I shoot with a whisker biscuit and never had problems before so I figured the ones that fell of were from a bad fletching job. The oned that are torn are from shooting tight groups.Should I try getting them refletched or get new? I had them done at Gander Mt in Canton and didn't like the results.


----------



## crappiedude (Mar 12, 2006)

I agree with Chepawa. Why not buy an inexpensive fletcher and fix them yourself? Easy to do and you can fix anything that comes up in the future.


----------



## Shortdrift (Apr 5, 2004)

Get in touch with Lewis and he can point you to a Archery Shop just South of Akron on Rt.93 that does a terrific job of fletching. I always made sure the front portion of the quill was cut on a taper to eliminate the possibility of "snagging" as it passed over/thru the rest.


----------



## Papascott (Apr 22, 2004)

I have never heard a single positive thing that the archery guys at the canton gander store has done. One time my wife bought me a new dozen beeman arrows for a present. I put muzzys on six and field points on six. First time shooting them had 4 of 6 broad heads come off in my newer deer target. They either used the wrong glue or not enough. I called them and they offer to reglue the bad ones but they said it was common to have a head pull of when pulling arrows out of a target. That was the last time they ever touch any of my equipment. I ended up throwing the target away.

If you want the best around take your buissness to hunters outlet. 317 Waterloo Road Suffield, Ohio 44260 They know their stuff better than anyone arounf the akron canton area.

Scott


----------



## supercanoe (Jun 12, 2006)

The fletchings on the whitetail arrows are pretty cheap. If you want a durable vane, try blazer vanes. They are a shorter and stiffer vane. The cabelas carbon arrows are reasonably priced, and are a far higher quality than the whitetails.


----------



## rossdeerhunter (Nov 6, 2006)

+2 on the blazers they are alot more durable than then regular 4 inch vanes. plus IMO i think they fly alot better too.


----------



## Chippewa (Oct 25, 2004)

wannabe said:


> I shoot with a whisker biscuit and never had problems before so I figured the ones that fell of were from a bad fletching job. The oned that are torn are from shooting tight groups.Should I try getting them refletched or get new? I had them done at Gander Mt in Canton and didn't like the results.

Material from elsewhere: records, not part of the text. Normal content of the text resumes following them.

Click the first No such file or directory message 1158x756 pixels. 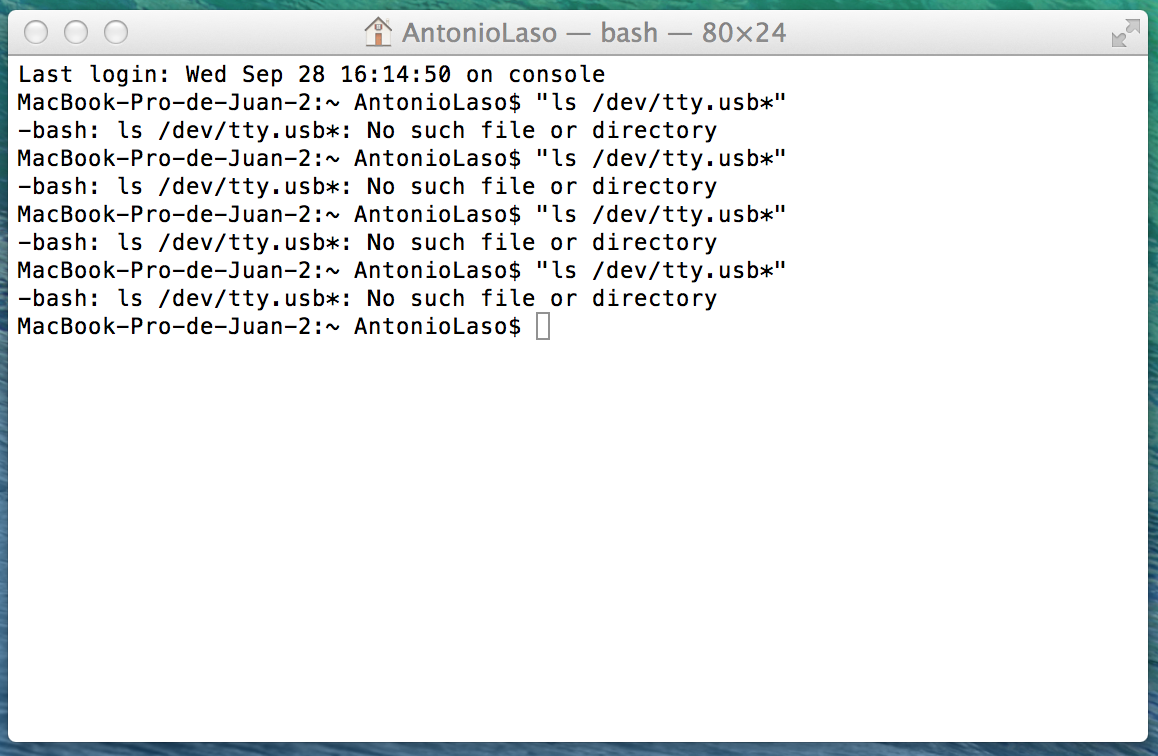pos(541,131)
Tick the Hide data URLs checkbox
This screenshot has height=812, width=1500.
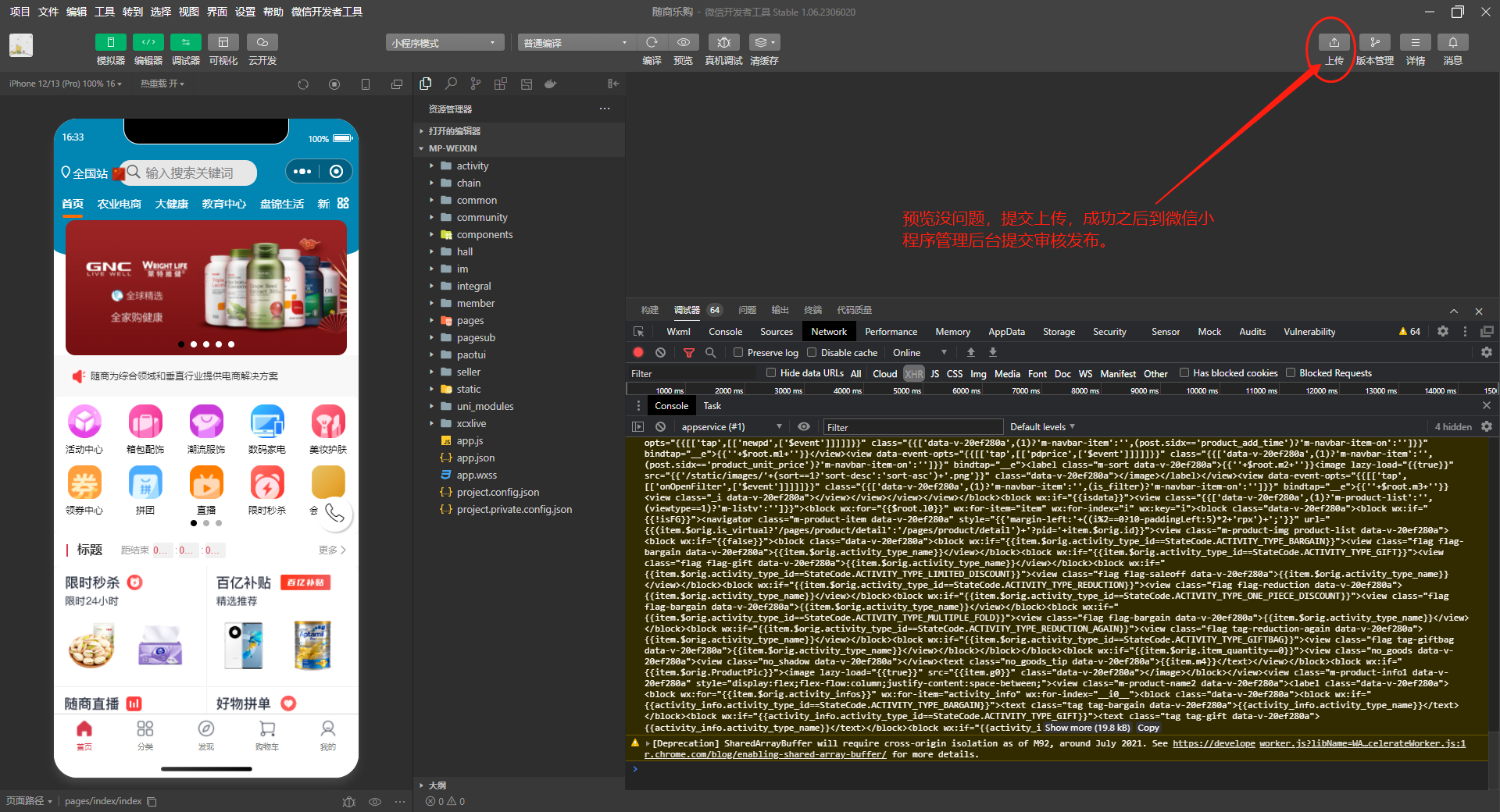(x=771, y=373)
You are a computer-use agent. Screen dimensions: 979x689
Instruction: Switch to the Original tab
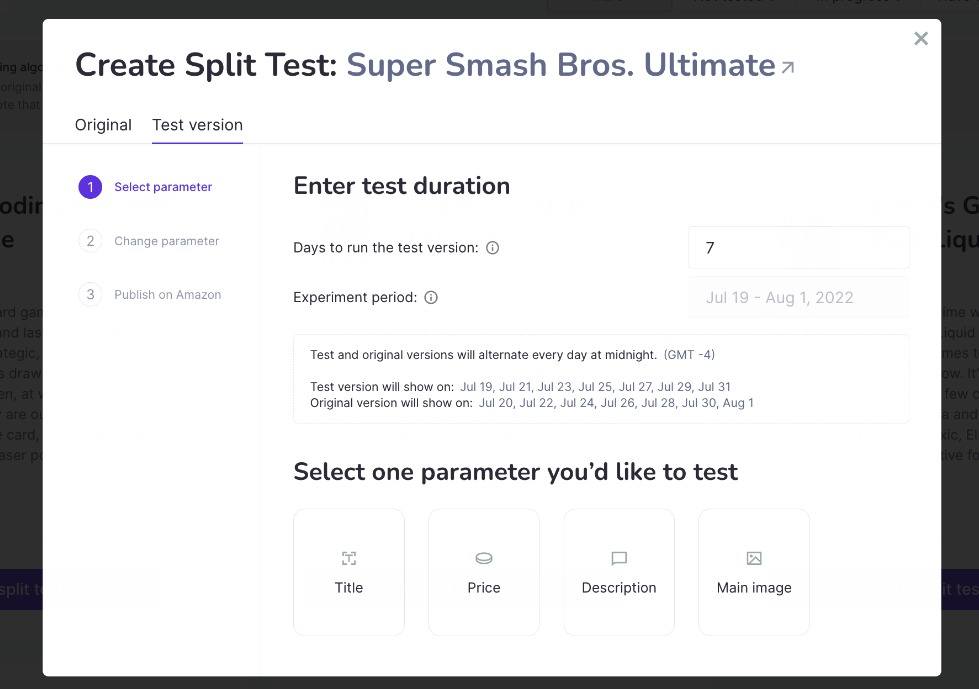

from what everyone has said the main shaft of the arrows are good....It takes a lot to screw up a carbon arrow that you cant notice the difference in a bent shaft (usually they shatter) ....if you dont feel confident refletching them yourself then take them to one of the places everyone else is recomending (as I have only done my own since I started)... it will still be a lot!!!! cheaper than buying all new arrows when it is not needed... Even if you have them done by someone else.. ask them what they recomend for a home fletching system .. usually if you spend the money at their shop they will give you the best help they can in hope that you will order supplies from them and they will treat you right... and if they do then give them the buisness even if it costs you a few pennies more.... it will help in the future when you have questions later on... and when shooting the tight patterns and you screw up a vein.... you can just replace it yourself and know that it will fly the exactly the same when you replace it... that is the best part


----------



## wannabe (Dec 24, 2007)

those blazer vanes sound good, I'm going to get them put on my arrows


----------



## Boston30 (Nov 14, 2006)

I shot blazers this year and last but have gone back to a lighter arrow that doesn't come with Blazers. After shooting both, i actually think you get better flight/stabalization out of the 4" vane. It is true that the blazers are tougher.


----------



## fish4wall (Apr 14, 2004)

i have a quick tune and i've never had an issue with my fletchings.


----------



## BuckEyeBigBuck13 (Oct 7, 2006)

my ex girl friends dad was sponsored by blazer vains and he put them on my arrows and i was having problems with them coming off.. so i went to fethers and i love them butt the rain sucks so i think im going back to the regular vains


----------



## Mathews shooter (Feb 24, 2008)

I also went to blazer vanes this year for the first time I have found that if you use EZ crest along with the 2" vane it would addhear to the shaft better.
But one thing to keep in mind is that you can not get the heilcal twist with the shorter vane. Good luck and keep the arrows in the pump station


----------



## wannabe (Dec 24, 2007)

I took my arrows to get fletched and unknown to me a few of them were had some cracks.Got the other 4 fletched with blazers.Going to shoot them this week and if they shoot good I'll be getting some new arrows with blazers.Any suggestions on what arrow?


----------



## Boston30 (Nov 14, 2006)

I shot Carbon Xpress Maxima hunters (with blazers) the past two years. I liked them, yet they are expensive and fairly heavy. I just couldn't push myself to buy them again. I bought some mid-class Gold Tip's with 4'' vanes and think they fly better and are much cheaper. Just my opinion.


----------



## doegirl (Feb 24, 2005)

I can't think of a better fletching for the Whisker Biscuit than blazers. Besides, blazer vanes coupled with a snazzy wrap and you got one cool looking arrow.!%


----------



## wannabe (Dec 24, 2007)

Shot those blazers today, 2 with practice tips and 2 with muzzys.At 20 yards the arrows could not have gotten any closer together without a robinhood.So the first chance I get it's off to the archery shop for some new arrows with some blazers.


----------



## Procraftboats21 (Apr 6, 2004)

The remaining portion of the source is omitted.